■ **Completa lo siguiente**
1. Según el texto sobre Las Últimas Noticias, ¿en qué año pasó el diario del formato broadsheet al tabloide?
2. Devuelve sin cambios el fragmento del texto sobre Las Últimas Noticias que va de "Contenido: espectáculo, farándula" a "públicos y celebridades.".
3. Continúa el texto sobre Las Últimas Noticias a partir de su última oración.

■ **Texto seleccionado**
_ _ _ _ _
Si hay un periódico que define el género de la “prensa rosa” en Chile, ese es Las Últimas Noticias. Conocido popularmente como LUN, con más de un siglo de historia, este diario se ha ganado un lugar particular en el paisaje mediático nacional, alejado de la formalidad de otros títulos y mucho más cercano al lenguaje de la calle.
Origen y trayectoria de Las Últimas Noticias
LUN fue fundado el 15 de noviembre de 1902 por Agustín Edwards Mac-Clure, dueño de El Mercurio, tras un viaje a Estados Unidos en el que conoció los avances de la prensa de ese país. Desde entonces, el diario es propiedad de El Mercurio S.A.P., lo que lo integra al conglomerado de medios más grande de Chile.
A lo largo de su historia ha pasado por varias transformaciones de formato. En 1928, bajo la dirección de Byron Gigoux James, el diario cambió del formato broadsheet al formato tabloide, un cambio de identidad visual que lo acercaría a su estilo actual: directo, visual y de fácil consumo.
Curiosamente, LUN también es el origen de otro medio chileno conocido: en 1931, el exceso de información generado por la caída del gobierno de Carlos Ibáñez del Campo obligó a crear una “segunda edición” del diario, que con el tiempo se convertiría en el actual vespertino La Segunda.
Un estilo propio: cercanía y chilenismos
La característica más distintiva de Las Últimas Noticias es su forma de comunicar. El diario utiliza un lenguaje coloquial, cargado de chilenismos, lo que le da una gran cercanía con la clase media, el segmento de mercado al que apunta. Esta decisión editorial no es casual: es la base de su identidad y de la fidelidad de sus lectores durante décadas.
Contenido: espectáculo, farándula y vida cotidiana
A diferencia de los diarios tradicionales centrados en política o economía, el contenido de LUN se centra principalmente en la crónica del entretenimiento y la actualidad televisiva, un estilo de periodismo conocido como prensa rosa o prensa de farándula, un término que —aunque a veces usado de forma despectiva— describe el foco del diario en la vida de personajes públicos y celebridades.
_ _ _ _ _
■ **Filas de datos**
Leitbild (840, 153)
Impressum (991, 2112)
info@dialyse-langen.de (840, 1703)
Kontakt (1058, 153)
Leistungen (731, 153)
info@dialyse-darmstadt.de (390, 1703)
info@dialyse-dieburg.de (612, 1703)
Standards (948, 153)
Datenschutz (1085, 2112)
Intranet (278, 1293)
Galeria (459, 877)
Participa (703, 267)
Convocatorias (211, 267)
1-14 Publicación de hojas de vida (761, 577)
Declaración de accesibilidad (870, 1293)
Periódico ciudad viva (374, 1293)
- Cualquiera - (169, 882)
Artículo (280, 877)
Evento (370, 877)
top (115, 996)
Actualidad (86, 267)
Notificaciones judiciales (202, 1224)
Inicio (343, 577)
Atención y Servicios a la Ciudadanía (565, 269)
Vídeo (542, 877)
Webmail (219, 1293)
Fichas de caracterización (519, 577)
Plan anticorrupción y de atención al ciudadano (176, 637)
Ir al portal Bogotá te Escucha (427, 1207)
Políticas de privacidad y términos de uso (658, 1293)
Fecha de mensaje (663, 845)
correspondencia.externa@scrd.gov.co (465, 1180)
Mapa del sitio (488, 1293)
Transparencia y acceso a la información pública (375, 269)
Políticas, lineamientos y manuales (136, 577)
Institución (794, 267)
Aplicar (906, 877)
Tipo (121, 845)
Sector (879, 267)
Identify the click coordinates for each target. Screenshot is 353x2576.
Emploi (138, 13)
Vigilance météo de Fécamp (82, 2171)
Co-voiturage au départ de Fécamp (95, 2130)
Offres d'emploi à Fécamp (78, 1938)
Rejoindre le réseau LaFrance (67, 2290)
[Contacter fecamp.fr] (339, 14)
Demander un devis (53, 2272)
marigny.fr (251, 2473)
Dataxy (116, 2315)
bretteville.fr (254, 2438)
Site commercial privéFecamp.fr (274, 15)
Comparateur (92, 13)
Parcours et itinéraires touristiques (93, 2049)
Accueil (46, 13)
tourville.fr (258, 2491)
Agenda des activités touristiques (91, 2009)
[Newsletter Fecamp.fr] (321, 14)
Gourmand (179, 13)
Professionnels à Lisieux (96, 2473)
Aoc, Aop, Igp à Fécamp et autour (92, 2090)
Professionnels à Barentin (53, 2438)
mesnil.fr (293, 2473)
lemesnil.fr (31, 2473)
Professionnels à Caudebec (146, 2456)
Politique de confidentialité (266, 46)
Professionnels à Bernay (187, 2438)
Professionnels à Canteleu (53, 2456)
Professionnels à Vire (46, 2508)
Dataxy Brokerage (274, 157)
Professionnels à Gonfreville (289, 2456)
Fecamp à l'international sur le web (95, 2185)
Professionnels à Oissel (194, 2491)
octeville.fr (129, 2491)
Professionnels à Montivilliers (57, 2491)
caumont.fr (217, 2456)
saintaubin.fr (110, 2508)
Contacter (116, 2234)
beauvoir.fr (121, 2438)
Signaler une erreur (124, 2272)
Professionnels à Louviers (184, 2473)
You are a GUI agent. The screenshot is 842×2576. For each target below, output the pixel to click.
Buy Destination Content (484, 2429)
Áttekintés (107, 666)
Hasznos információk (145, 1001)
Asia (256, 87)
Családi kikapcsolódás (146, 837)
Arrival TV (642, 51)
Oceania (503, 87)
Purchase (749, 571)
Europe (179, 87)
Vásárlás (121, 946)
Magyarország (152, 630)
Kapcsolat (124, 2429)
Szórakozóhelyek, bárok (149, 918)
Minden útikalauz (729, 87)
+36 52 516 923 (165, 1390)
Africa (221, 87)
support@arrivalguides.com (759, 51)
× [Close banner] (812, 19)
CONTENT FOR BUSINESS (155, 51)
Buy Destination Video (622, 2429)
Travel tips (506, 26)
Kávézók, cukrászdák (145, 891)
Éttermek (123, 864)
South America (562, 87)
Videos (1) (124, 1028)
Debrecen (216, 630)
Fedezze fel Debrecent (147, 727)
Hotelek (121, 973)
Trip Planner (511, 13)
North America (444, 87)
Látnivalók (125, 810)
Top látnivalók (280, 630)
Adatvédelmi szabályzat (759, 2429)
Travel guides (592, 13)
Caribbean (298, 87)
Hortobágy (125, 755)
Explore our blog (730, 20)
_ _ _ _ _
■ **Respuestas**
1. En 1928.

2.
Contenido: espectáculo, farándula y vida cotidiana
A diferencia de los diarios tradicionales centrados en política o economía, el contenido de LUN se centra principalmente en la crónica del entretenimiento y la actualidad televisiva, un estilo de periodismo conocido como prensa rosa o prensa de farándula, un término que —aunque a veces usado de forma despectiva— describe el foco del diario en la vida de personajes públicos y celebridades.

3.
Con el correr de los años, el diario también pasó por cambios de enfoque temático: se transformó en un matutino dirigido a la clase media, con fuerte énfasis en temas policiales, modelo que le trajo gran éxito durante buena parte del siglo XX.
Suplementos que marcaron época
Parte del atractivo histórico de LUN estuvo en sus suplementos, que diversificaron su oferta más allá de la noticia diaria:
- Reportajes: el suplemento dominical de entrevistas y notas culturales, que ha tenido distintos nombres a lo largo de los años —Bloque Dominical, Segundo Cuerpo, Cuerpo 2— hasta adoptar el nombre de Reportajes en marzo de 1994.
- Primera Fila (1989-2010): suplemento de espectáculos sucesor de Candilejas, publicado los viernes.
- La Gaviota (1983-1996): suplemento diario editado durante el Festival Internacional de la Canción de Viña del Mar.
- Revista M (2009-2017): suplemento femenino, antes conocido como “Revista Mía”.
Además, durante los años 80 el diario fue un referente para los amantes del cómic, publicando tiras como Ñoñobañez, Calvin y Hobbes y Condorito.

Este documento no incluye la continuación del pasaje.